Problem to work on:
Please rewrite the records below as a numbered list, leaving out any blank lines, starting at the line that contains "Given: Click the Paste clipboard toolbar icon" and ending after the line that contains "870x816 pixels. (636, 139)".

Stored data:
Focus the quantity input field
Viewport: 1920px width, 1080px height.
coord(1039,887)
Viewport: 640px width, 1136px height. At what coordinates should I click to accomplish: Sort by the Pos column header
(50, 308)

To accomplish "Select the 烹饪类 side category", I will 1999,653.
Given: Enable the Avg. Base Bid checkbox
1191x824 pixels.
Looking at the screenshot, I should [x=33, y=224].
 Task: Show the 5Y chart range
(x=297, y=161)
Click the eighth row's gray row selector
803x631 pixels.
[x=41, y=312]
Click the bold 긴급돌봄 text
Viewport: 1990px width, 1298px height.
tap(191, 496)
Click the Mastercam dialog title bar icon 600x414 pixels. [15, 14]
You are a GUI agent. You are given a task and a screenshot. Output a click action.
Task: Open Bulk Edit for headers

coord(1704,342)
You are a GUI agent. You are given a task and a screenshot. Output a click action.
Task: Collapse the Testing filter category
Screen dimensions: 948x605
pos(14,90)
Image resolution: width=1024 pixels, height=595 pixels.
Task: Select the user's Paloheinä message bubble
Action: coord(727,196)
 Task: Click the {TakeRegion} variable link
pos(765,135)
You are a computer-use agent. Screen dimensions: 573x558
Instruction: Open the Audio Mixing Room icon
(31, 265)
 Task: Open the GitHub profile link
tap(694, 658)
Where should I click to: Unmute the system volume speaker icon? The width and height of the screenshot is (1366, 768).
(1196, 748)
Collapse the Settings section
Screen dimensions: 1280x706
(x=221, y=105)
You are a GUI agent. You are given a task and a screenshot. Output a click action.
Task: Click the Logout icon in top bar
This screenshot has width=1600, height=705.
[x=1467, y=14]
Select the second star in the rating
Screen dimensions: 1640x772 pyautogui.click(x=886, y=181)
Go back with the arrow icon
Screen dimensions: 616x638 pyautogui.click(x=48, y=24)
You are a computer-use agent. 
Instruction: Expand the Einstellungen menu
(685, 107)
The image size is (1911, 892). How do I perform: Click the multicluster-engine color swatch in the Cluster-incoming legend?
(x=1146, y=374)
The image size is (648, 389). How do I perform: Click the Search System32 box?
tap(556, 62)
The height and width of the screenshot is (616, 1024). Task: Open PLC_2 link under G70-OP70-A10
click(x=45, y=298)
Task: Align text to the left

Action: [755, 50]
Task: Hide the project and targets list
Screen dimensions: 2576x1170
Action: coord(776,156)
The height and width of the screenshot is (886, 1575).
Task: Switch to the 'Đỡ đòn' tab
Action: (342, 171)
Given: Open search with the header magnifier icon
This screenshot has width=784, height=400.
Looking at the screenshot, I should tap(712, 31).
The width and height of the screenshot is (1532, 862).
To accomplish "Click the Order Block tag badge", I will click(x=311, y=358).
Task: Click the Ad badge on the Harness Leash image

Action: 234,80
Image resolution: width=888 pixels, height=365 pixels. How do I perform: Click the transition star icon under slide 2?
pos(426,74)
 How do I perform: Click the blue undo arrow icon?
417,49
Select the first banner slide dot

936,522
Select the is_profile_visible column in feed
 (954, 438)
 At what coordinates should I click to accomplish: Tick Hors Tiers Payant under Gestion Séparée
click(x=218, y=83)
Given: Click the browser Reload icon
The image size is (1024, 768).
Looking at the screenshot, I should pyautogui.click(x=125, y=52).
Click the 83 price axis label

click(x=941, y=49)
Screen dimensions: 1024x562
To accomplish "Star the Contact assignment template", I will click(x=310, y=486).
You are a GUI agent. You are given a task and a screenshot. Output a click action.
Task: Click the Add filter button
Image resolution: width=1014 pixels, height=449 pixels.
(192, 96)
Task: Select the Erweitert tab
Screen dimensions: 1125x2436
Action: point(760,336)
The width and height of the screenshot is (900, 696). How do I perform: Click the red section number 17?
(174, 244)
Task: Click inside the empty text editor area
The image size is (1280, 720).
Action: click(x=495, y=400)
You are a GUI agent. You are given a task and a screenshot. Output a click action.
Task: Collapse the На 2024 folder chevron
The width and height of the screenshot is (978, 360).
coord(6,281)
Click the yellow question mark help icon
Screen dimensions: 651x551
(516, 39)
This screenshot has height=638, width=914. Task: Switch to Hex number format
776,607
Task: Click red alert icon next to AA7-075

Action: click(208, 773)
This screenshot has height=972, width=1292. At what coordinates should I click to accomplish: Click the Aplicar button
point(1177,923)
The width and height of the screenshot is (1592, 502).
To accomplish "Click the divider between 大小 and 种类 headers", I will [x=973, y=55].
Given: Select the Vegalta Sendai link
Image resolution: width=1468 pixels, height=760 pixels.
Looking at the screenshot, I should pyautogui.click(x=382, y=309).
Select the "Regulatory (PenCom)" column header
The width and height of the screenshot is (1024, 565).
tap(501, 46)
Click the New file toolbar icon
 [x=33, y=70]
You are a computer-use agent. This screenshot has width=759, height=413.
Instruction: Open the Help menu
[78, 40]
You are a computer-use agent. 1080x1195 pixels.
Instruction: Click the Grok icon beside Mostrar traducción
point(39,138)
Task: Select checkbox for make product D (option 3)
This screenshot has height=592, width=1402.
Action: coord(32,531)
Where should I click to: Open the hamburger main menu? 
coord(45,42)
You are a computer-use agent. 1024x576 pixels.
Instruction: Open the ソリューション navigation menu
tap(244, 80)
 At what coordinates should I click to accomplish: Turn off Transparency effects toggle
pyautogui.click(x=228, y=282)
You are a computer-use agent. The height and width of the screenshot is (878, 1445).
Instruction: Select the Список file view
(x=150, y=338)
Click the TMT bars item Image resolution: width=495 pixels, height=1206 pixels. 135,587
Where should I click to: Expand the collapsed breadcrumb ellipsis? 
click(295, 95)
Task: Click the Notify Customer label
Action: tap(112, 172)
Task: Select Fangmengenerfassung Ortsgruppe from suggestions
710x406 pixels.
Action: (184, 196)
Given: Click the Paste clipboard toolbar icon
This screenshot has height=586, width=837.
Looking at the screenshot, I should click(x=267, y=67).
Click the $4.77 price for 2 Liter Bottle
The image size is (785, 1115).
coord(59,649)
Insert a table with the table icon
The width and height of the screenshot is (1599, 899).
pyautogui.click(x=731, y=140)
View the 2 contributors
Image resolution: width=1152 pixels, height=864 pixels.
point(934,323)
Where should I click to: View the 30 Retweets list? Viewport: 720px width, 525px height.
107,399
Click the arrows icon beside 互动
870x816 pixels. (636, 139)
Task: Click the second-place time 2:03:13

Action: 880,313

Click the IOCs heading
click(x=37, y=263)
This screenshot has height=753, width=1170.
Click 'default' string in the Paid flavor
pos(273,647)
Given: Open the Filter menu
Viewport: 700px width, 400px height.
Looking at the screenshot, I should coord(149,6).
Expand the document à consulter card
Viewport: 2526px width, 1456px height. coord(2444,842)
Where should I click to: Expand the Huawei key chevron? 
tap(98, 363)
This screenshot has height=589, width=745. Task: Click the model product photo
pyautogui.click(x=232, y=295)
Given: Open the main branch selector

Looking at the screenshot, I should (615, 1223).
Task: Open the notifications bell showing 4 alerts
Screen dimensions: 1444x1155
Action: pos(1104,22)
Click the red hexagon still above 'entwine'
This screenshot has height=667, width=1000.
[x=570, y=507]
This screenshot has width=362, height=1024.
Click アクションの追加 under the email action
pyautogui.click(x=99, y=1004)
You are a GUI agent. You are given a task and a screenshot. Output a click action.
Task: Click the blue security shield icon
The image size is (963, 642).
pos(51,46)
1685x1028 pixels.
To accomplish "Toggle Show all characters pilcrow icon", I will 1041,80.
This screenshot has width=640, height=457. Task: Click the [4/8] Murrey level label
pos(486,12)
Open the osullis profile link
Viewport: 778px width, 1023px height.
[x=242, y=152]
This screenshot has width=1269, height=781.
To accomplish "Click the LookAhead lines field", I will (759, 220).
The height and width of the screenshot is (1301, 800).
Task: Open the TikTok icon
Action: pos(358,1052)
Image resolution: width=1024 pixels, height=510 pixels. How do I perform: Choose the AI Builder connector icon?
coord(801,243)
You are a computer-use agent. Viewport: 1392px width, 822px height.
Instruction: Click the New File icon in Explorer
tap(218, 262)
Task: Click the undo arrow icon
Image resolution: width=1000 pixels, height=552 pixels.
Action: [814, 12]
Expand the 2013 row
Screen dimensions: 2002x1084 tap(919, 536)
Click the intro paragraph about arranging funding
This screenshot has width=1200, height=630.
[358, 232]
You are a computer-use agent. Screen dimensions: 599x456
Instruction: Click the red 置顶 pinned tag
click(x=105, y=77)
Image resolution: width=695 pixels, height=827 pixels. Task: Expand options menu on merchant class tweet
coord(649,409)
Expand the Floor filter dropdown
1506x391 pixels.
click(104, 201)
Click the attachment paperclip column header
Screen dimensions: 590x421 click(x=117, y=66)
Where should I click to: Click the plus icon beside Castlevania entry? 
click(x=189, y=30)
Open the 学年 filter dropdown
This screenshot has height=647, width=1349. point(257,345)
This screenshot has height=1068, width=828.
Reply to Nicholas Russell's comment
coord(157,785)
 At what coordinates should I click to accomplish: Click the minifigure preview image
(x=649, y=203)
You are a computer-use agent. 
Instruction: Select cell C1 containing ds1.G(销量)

Correct output:
1. Given: Click the Paste clipboard toolbar icon
2. This screenshot has height=586, width=837.
3. Looking at the screenshot, I should click(x=267, y=67).
4. Click the $4.77 price for 2 Liter Bottle
5. The image size is (785, 1115).
6. coord(59,649)
7. Insert a table with the table icon
8. The width and height of the screenshot is (1599, 899).
9. pyautogui.click(x=731, y=140)
10. View the 2 contributors
11. Image resolution: width=1152 pixels, height=864 pixels.
12. point(934,323)
13. Where should I click to: View the 30 Retweets list? Viewport: 720px width, 525px height.
14. 107,399
15. Click the arrows icon beside 互动
16. 870x816 pixels. (636, 139)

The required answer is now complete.